# bundle of laughs



## marge simpson

comment dit-on 'bundle of laughs' en français? Le contexte c'est que quelqu'un n'est pas agréable, donc c'est dit avec sarcasme. Je cherche un terme idiomatique si ça existe: je n'ai rien trouvé dans le dictionnaire.


----------



## Donaldos

C'est un vrai boute-en-train ?


----------



## Micia93

Donaldos said:


> C'est un vrai boute-en-train ?


 


heu non, je ne pense pas Donaldos, la personne en question est désagréable 
en somme, c'est quelqu'un qui ne pense qu'à rire, et le fait à tout moment sans raison
je ne pense pas qu'il existe un équivalent en français, il faut faire une phrase style : "il ne fait que rire sans raison" ou quelque chose comme ça


----------



## Donaldos

L'idée était justement de décrire la personne de façon joviale pour souligner ironiquement le fait qu'elle  ne l'est pas du tout comme le demandait "marge"...

------------------------------------------------------------

Consigne: Poursuivez la discussion sur la traduction de « bundle of laughs » après le dernier message du texte affiché.

Les entrées:
------------------------------------------------------------

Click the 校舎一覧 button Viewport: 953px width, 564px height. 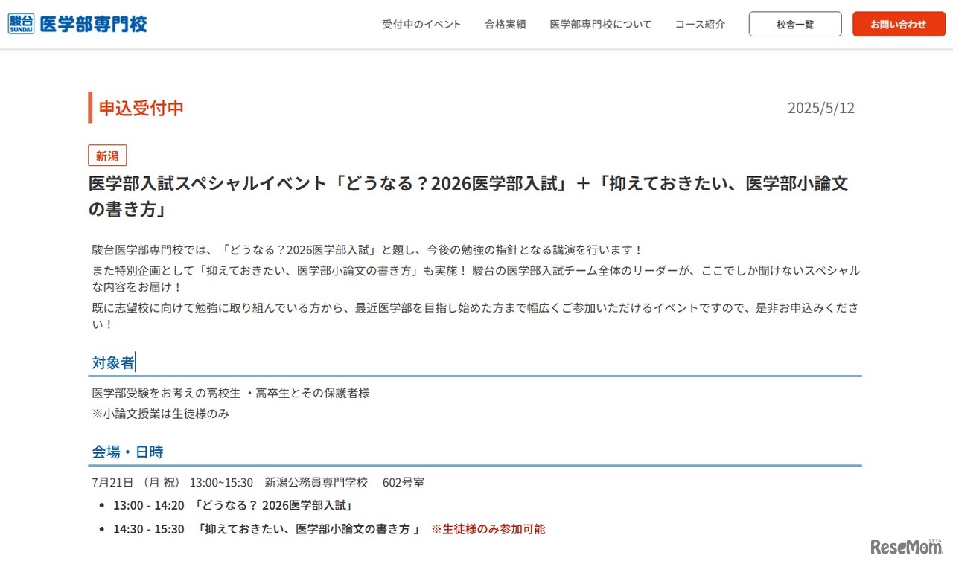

------------------------------------------------------------

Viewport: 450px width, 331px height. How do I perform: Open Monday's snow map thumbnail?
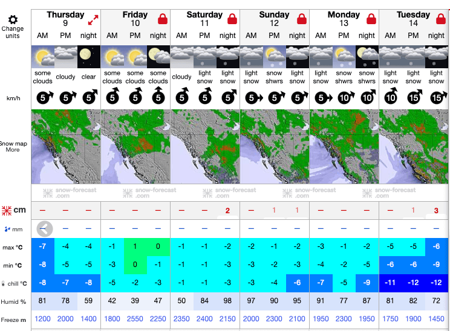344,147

------------------------------------------------------------

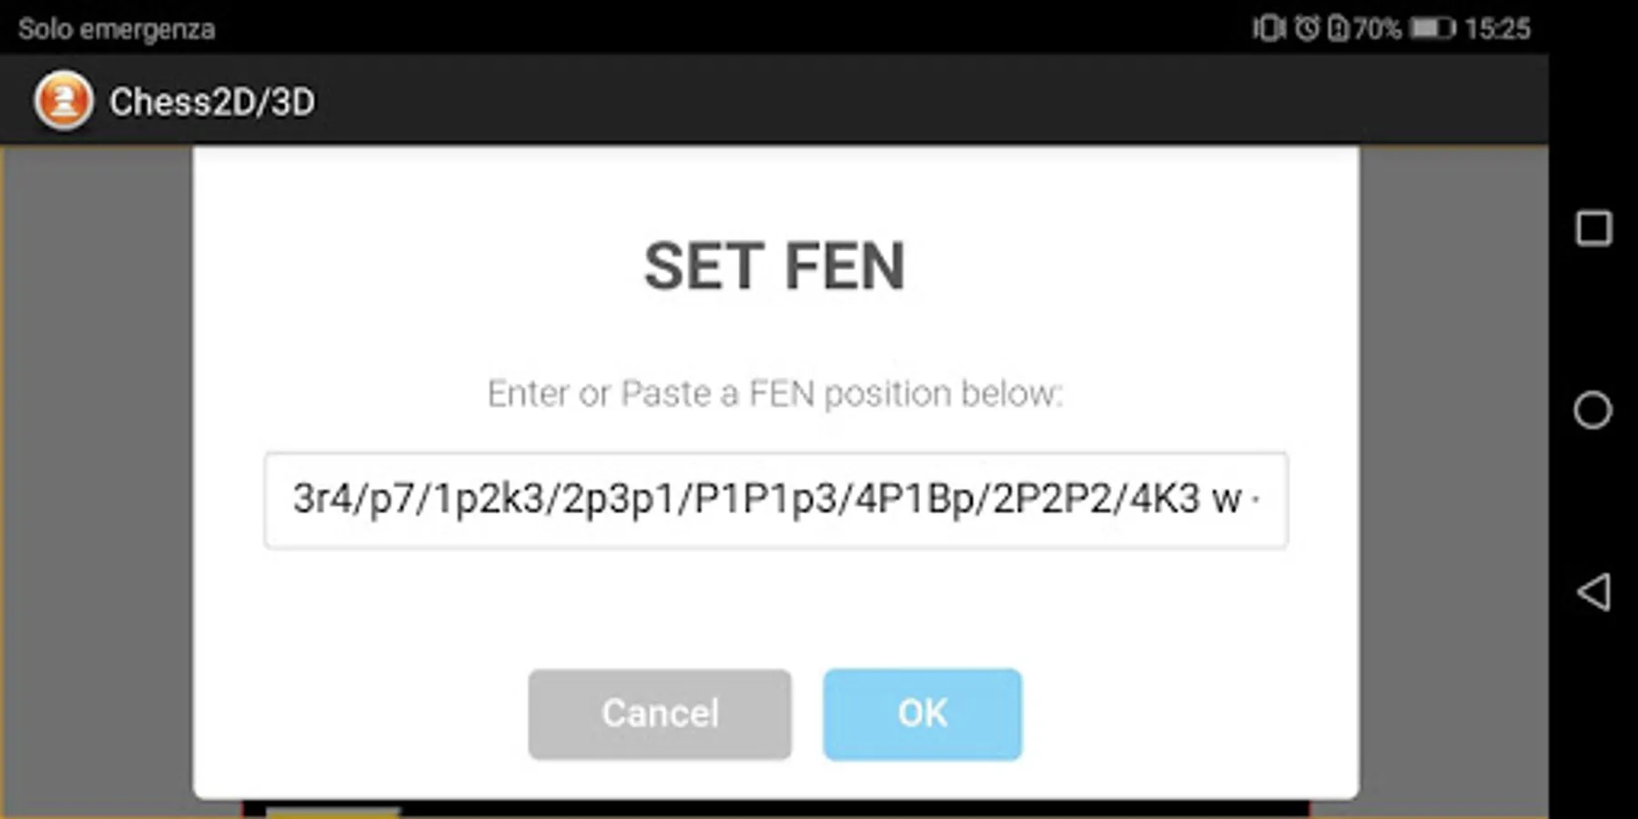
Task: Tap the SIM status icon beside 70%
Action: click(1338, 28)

------------------------------------------------------------

Réponse écrite:
----------



## butch from waco

C'est un véritable comique / bout-en-train, c'est un marrant... dit ironiquement, on comprend bien que c'est un cass-c*****e!!!


----------



## Micia93

Donaldos said:


> L'idée était justement de décrire la personne de façon joviale pour souligner ironiquement le fait qu'elle ne l'est pas du tout comme le demandait "marge"...


 

oui, mais je ne suis pas convaincue, désolée 
lorsqu'on dit de quelqu'un qu'il est "un vrai boute-en-train", c'est dans un sens très positif, et il n'y a aucune ironie, c'est au contraire quelqu'un de très sympathique
ou alors, il faudrait que la tournure et le sens général de la phrase aillent dans ce sens là, comme par exemple : "lui ? un boute-en-train ? tu parles !"


----------



## Donaldos

Tu as l'air de vraiment bien maîtriser l'ironie! 

(ironie)


----------



## Sbonke

butch from waco said:


> c'est un marrant...


 Je vote pour celui-ci. Je ne me rappelle pas l'avoir entendu autrement qu'ironiquement...


----------



## Franglais

A friend told me once "etre blague sur blague".  Of course, it is not ironic, unless you want it to be  

En anglais, on dirait aussi "to be one joke/laugh after another".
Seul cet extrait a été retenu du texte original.